In the compare_faces_dlib.py script, we compare four images against another image. To compare the faces, we have coded two functions: compare_faces() and compare_faces_ordered(). The compare_faces() function returns the distance when comparing a list of face encodings against a candidate to check:

def compare_faces(face_encodings, encoding_to_check):
    """Returns the distances when comparing a list of face encodings against a candidate to check"""

    return list(np.linalg.norm(face_encodings - encoding_to_check, axis=1))

The compare_faces_ordered() function returns the ordered distances and the corresponding names when comparing a list of face encodings against a candidate to check:

def compare_faces_ordered(face_encodings, face_names, encoding_to_check):
    """Returns the ordered distances and names when comparing a list of face encodings against a candidate to check"""

    distances = list(np.linalg.norm(face_encodings - encoding_to_check, axis=1))
    return zip(*sorted(zip(distances, face_names)))

Therefore, the first step in comparing four images against another image is to load all of them and convert to RGB (dlib format):

# Load images:
known_image_1 = cv2.imread("jared_1.jpg")
known_image_2 = cv2.imread("jared_2.jpg")
known_image_3 = cv2.imread("jared_3.jpg")
known_image_4 = cv2.imread("obama.jpg")
unknown_image = cv2.imread("jared_4.jpg")

# Convert image from BGR (OpenCV format) to RGB (dlib format):
known_image_1 = known_image_1[:, :, ::-1]
known_image_2 = known_image_2[:, :, ::-1]
known_image_3 = known_image_3[:, :, ::-1]
known_image_4 = known_image_4[:, :, ::-1]
unknown_image = unknown_image[:, :, ::-1]

# Crate names for each loaded image:
names = ["jared_1.jpg", "jared_2.jpg", "jared_3.jpg", "obama.jpg"]

The next step is to compute the encodings for each image:

# Create the encodings:
known_image_1_encoding = face_encodings(known_image_1)[0]
known_image_2_encoding = face_encodings(known_image_2)[0]
known_image_3_encoding = face_encodings(known_image_3)[0]
known_image_4_encoding = face_encodings(known_image_4)[0]
known_encodings = [known_image_1_encoding, known_image_2_encoding, known_image_3_encoding, known_image_4_encoding]
unknown_encoding = face_encodings(unknown_image)[0]

And finally, you can compare the faces using the previous functions. For example, let's make use of the compare_faces_ordered() function:

computed_distances_ordered, ordered_names = compare_faces_ordered(known_encodings, names, unknown_encoding)
print(computed_distances_ordered)
print(ordered_names)

Doing so will give us the following:

(0.3913191431497527, 0.39983264838593896, 0.4104153683230741, 0.9053700273411349)
('jared_3.jpg', 'jared_1.jpg', 'jared_2.jpg', 'obama.jpg')

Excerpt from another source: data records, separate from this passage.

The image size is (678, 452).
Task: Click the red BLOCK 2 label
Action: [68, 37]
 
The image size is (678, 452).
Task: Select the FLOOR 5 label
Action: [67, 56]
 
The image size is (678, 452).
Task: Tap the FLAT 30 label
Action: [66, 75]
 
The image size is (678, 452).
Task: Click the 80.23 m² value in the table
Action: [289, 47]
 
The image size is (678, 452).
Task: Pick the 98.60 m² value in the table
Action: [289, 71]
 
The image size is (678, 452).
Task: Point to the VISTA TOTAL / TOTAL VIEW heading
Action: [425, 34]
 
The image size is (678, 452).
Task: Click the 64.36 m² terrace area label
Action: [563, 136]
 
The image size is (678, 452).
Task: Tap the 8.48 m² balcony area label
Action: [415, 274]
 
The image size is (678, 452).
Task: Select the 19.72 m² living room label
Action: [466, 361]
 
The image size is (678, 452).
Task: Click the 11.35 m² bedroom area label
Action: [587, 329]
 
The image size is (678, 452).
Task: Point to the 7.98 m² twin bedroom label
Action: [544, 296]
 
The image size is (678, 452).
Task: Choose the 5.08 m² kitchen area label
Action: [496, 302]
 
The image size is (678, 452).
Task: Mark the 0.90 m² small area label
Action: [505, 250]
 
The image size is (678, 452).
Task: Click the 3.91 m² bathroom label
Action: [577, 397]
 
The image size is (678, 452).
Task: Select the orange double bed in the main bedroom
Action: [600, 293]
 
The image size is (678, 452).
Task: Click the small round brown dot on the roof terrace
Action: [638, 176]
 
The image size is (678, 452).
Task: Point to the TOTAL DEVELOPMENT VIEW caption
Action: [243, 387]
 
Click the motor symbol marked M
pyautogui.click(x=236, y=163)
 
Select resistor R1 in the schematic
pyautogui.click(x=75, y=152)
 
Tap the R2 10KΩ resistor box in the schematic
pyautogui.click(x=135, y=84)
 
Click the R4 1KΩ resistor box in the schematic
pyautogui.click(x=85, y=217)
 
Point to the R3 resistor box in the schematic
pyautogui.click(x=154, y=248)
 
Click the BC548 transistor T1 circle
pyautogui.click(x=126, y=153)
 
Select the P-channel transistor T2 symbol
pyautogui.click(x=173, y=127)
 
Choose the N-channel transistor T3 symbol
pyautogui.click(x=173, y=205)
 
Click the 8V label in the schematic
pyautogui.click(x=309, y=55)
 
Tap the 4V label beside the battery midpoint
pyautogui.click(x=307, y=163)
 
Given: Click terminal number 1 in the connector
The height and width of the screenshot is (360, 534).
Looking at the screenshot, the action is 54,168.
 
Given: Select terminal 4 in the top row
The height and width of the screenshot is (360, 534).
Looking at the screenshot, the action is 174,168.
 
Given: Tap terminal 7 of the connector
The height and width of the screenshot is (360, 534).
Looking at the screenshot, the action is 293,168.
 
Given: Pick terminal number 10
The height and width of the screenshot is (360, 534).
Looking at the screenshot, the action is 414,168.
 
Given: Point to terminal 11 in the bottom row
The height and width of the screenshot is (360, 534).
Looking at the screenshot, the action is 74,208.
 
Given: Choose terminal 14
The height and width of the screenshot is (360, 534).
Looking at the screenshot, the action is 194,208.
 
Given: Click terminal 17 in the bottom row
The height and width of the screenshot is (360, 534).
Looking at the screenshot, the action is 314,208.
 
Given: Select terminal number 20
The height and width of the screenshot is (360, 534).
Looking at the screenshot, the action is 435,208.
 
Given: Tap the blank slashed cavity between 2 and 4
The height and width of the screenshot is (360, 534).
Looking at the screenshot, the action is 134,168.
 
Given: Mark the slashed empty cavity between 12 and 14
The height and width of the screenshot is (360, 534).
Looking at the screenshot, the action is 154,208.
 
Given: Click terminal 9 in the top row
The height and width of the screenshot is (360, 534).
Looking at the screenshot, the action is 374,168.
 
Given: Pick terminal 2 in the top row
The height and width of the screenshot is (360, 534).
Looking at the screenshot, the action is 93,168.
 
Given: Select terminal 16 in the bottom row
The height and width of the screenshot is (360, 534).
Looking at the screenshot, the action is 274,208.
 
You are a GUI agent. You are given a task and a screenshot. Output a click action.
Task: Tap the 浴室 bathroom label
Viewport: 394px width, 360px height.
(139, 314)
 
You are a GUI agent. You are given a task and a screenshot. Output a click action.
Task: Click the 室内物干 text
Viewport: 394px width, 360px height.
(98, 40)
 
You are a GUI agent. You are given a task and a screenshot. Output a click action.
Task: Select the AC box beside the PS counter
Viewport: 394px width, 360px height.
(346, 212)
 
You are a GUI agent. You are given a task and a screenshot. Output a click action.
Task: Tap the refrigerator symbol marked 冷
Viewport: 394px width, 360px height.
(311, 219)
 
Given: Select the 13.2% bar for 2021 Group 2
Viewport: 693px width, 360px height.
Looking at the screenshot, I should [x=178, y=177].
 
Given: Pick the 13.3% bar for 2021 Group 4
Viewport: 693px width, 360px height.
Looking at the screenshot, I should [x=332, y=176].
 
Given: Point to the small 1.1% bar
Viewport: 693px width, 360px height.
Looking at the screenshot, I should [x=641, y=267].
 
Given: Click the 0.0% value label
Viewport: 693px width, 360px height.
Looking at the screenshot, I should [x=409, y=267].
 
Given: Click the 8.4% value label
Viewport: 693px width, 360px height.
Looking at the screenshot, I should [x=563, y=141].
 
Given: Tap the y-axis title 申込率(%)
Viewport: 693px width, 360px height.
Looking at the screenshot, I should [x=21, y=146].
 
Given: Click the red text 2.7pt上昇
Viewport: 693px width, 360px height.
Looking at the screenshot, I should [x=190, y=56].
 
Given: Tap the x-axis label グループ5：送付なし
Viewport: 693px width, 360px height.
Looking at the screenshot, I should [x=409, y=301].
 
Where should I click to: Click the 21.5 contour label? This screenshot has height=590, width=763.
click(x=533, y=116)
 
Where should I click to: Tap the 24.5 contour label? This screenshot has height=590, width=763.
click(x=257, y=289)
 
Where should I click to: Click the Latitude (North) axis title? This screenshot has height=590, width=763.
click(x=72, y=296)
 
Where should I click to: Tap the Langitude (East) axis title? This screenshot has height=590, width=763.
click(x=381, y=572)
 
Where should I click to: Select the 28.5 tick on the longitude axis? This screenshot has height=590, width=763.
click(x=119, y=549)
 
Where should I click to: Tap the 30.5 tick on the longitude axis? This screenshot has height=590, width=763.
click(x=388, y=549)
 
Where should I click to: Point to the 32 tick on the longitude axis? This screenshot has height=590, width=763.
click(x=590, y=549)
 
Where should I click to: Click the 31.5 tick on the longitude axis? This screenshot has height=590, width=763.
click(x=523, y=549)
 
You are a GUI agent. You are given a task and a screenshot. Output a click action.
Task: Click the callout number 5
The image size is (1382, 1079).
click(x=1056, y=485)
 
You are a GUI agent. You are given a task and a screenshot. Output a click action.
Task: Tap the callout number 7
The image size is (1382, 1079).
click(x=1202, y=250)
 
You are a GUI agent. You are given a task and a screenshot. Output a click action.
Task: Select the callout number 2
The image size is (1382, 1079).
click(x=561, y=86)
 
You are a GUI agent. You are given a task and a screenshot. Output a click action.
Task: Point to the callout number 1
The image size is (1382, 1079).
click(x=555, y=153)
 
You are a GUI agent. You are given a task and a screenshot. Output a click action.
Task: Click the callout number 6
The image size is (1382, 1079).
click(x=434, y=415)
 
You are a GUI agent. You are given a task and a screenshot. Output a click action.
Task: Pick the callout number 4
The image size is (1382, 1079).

The first three values (0.3913191431497527, 0.39983264838593896, 0.4104153683230741) are less than 0.6. This means that the first three images ('jared_3.jpg', 'jared_1.jpg', 'jared_2.jpg') can be considered from the same person as the image to check ('jared_4.jpg'). The fourth value obtained (0.9053700273411349) means that the fourth image ('obama.jpg') is not the same person as the image to check.

This can be seen in the next screenshot:

In the previous screenshot, you can see that the first three images can be considered from the same person (the obtained values are less than 0.6), while the fourth image can be considered from another person (the obtained value is greater than 0.6).